"İçtihat Metni"
MAHKEMESİ : Sakarya Bölge Adliye Mahkemesi 1. Hukuk Dairesi
SAYISI : 2021/974 E., 2021/1193 K.
HÜKÜM/KARAR : Kabul/Kabul-Karar kaldırılarak dava ret-Direnme
İLK DERECE MAHKEMESİ : KDZ.Ereğli 1. Asliye Hukuk Mahkemesi
SAYISI : 2016/32 E., 2019/175 K.
Taraflar arasındaki tapu iptali ve tescil, olmadığı takdirde tenkis davasından dolayı yapılan yargılama sonunda İlk Derece Mahkemesince davanın kabulüne karar verilmiştir.

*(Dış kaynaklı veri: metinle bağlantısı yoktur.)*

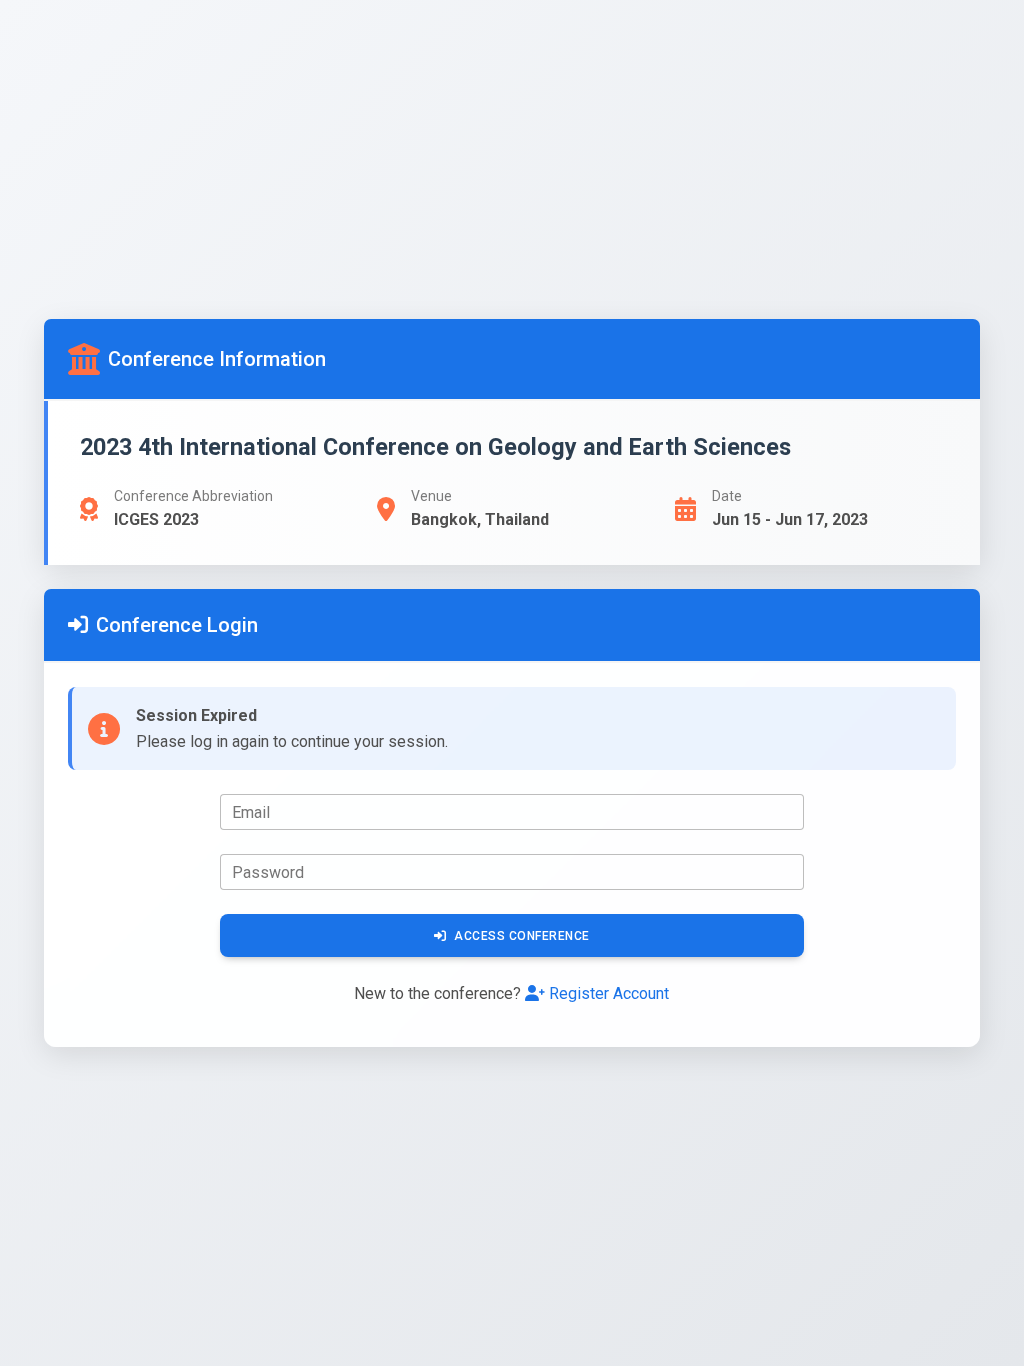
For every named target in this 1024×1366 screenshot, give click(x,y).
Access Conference (522, 936)
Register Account (609, 993)
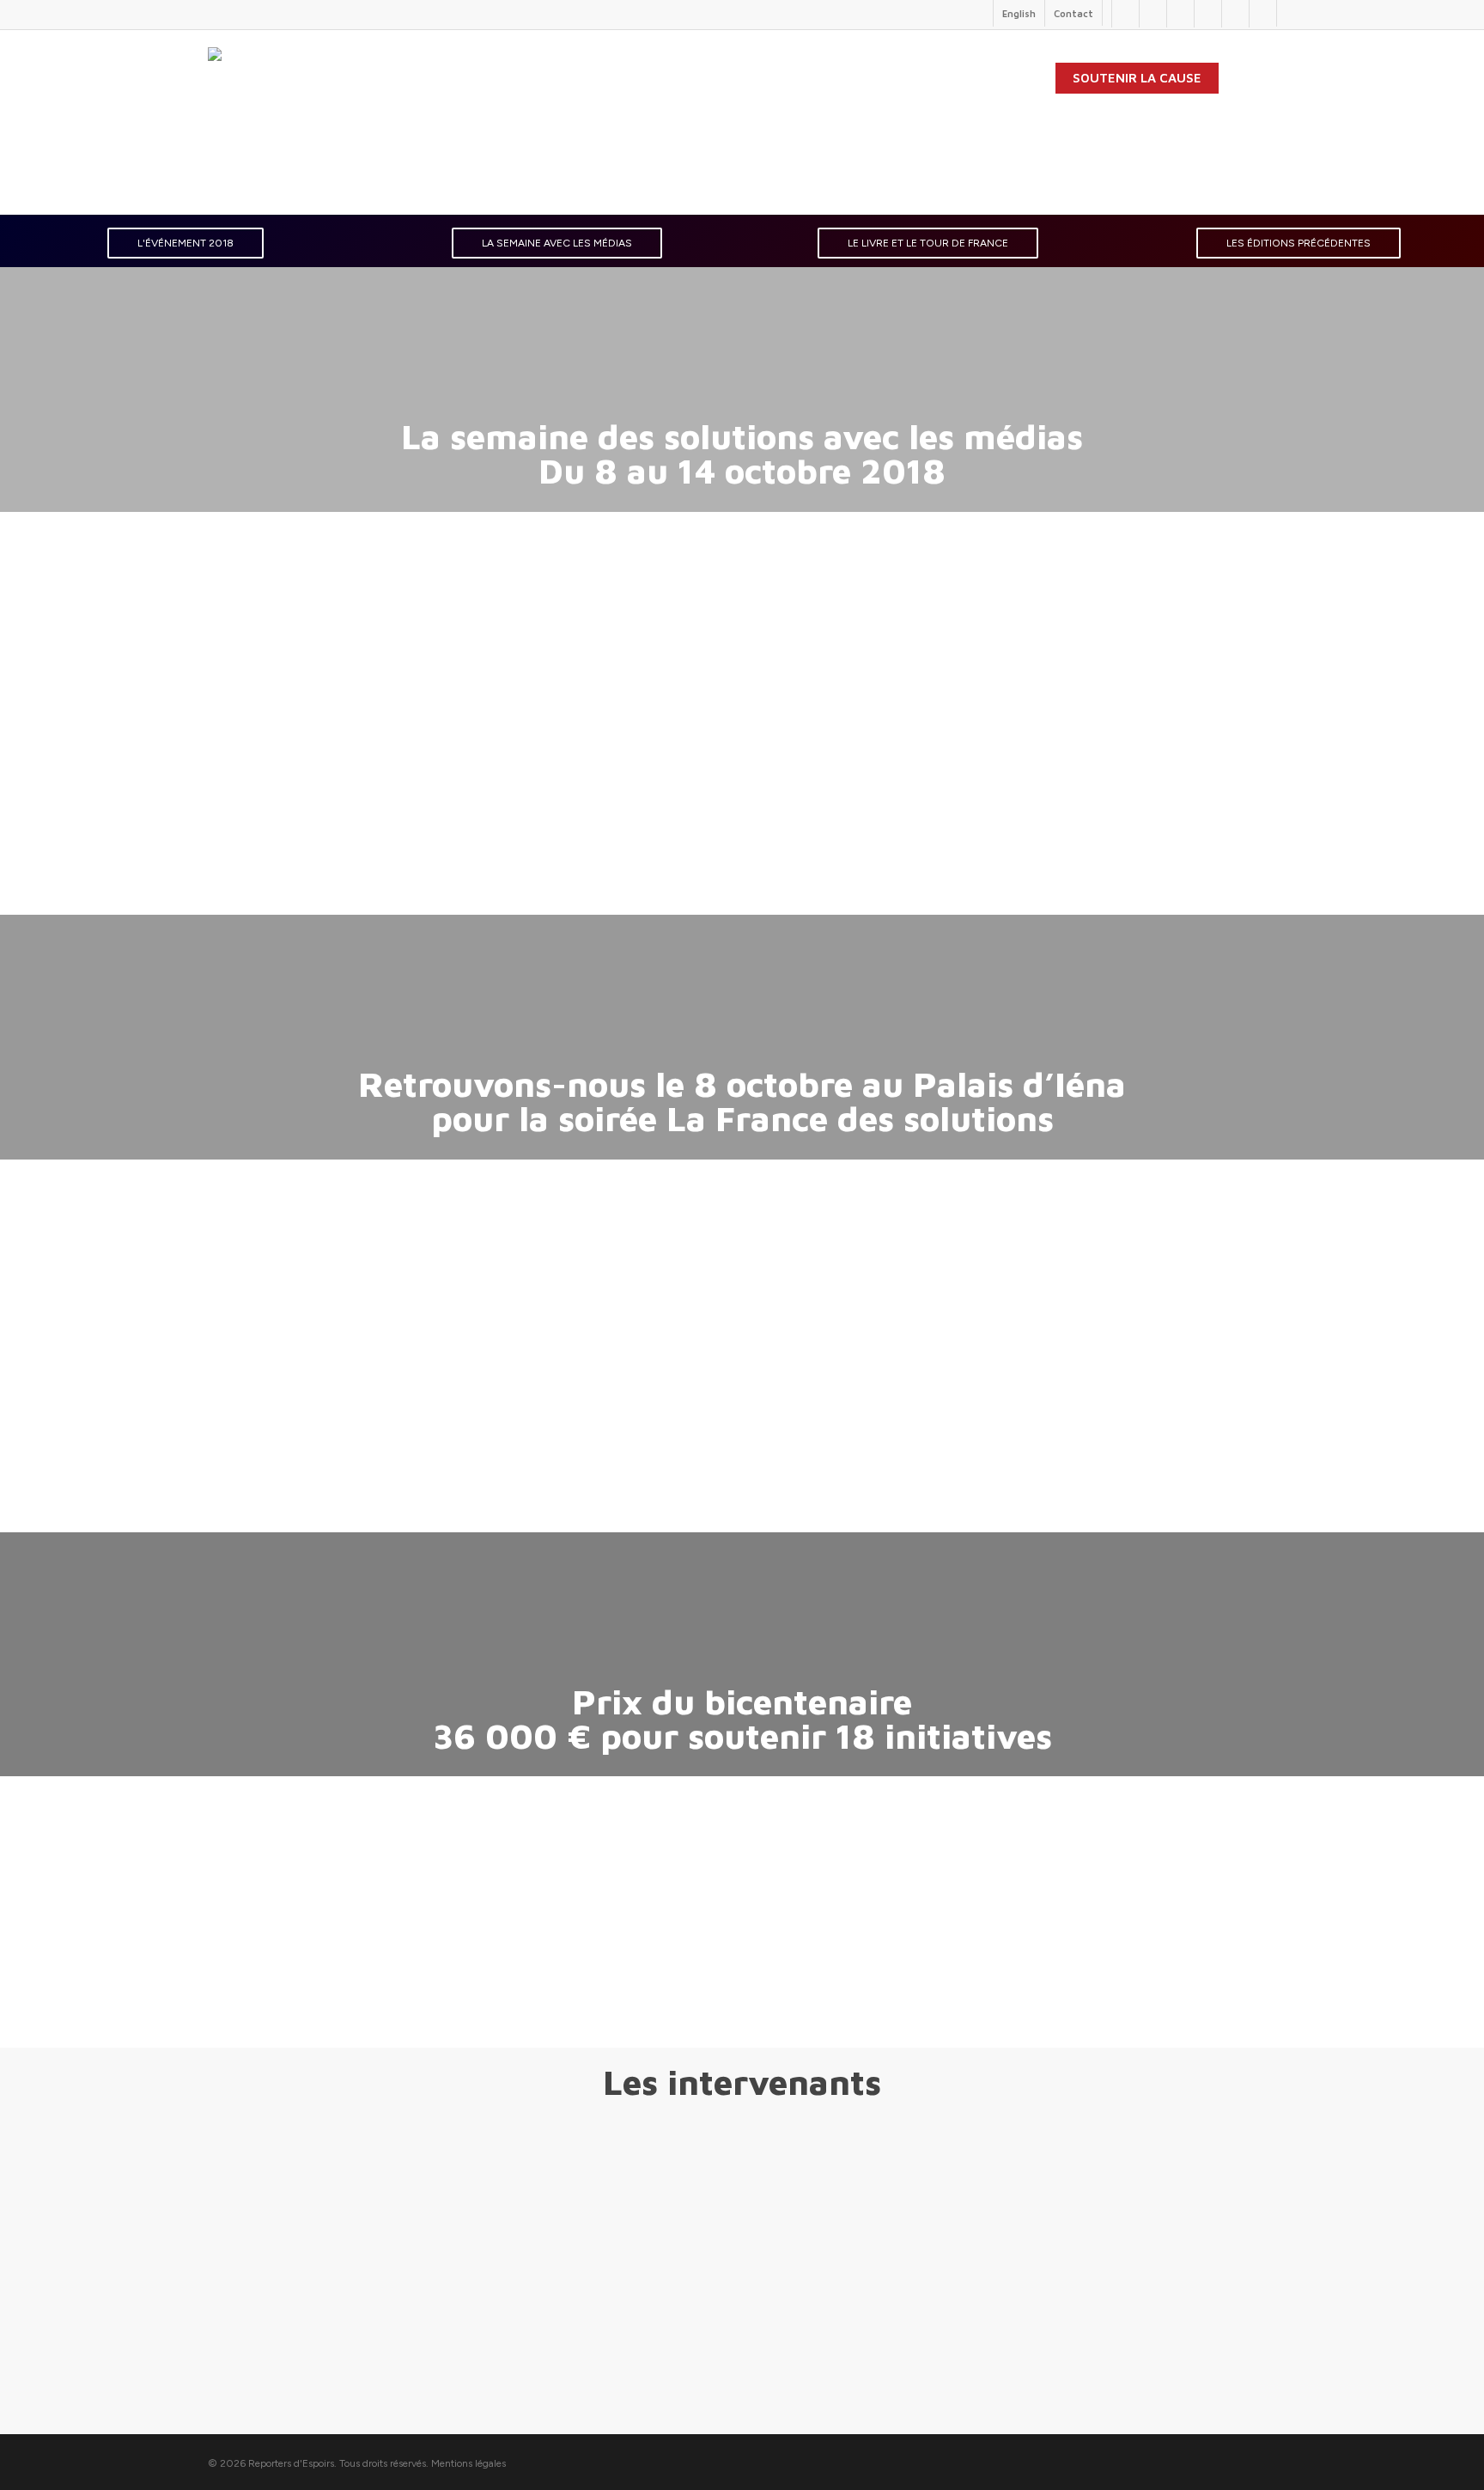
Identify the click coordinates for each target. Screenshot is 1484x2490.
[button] (185, 243)
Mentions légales (468, 2463)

Kararın davalılar vekili tarafından istinaf edilmesi üzerine, Bölge Adliye Mahkemesince istinaf başvurusunun kabulü ile İlk Derece Mahkemesi hükmü kaldırılarak yeniden esas hakkında hüküm kurulmak suretiyle davanın reddine karar verilmiştir.
Bölge Adliye Mahkemesi kararı davacı vekili tarafından temyiz edilmesi üzerine Dairemizce yapılan inceleme sonunda bozulmuş, Bölge Adliye Mahkemesi tarafından bozma kararına karşı direnilmiştir.
Direnme kararı davacı vekili tarafından duruşma istekli temyiz edilmekle; kesinlik, süre, temyiz şartı ve diğer usul eksiklikleri yönünden yapılan ön inceleme sonucunda, 26.04.2022 Salı günü duruşma yapılmasına ve duruşma gününün taraflara davetiye ile bildirilmesine karar verilmiştir.
Belli edilen günde, temyiz eden davacı vekili Avukat ... ile temyiz edilen davalılar ... v.d. vekili Avukat ... geldi, davalı ... gelmedi. Gelen vekillerin sözlü açıklamaları dinlendi, duruşmanın bittiği bildirildi.
Dairemizce, temyiz incelemesi yapılmak üzere dosyanın Yargıtay Hukuk Genel Kuruluna gönderilmesine karar verilmiş, Hukuk Genel Kurulunca, davacı vekilinin davalı ...'e yönelik temyiz başvurusunun miktardan reddine, direnme uygun bulunduğundan, davacı vekilinin davalı ...'e yönelik diğer temyiz itirazları ile ilgili inceleme yapılması için dosyanın Dairemize gönderilmesine karar verilmiştir.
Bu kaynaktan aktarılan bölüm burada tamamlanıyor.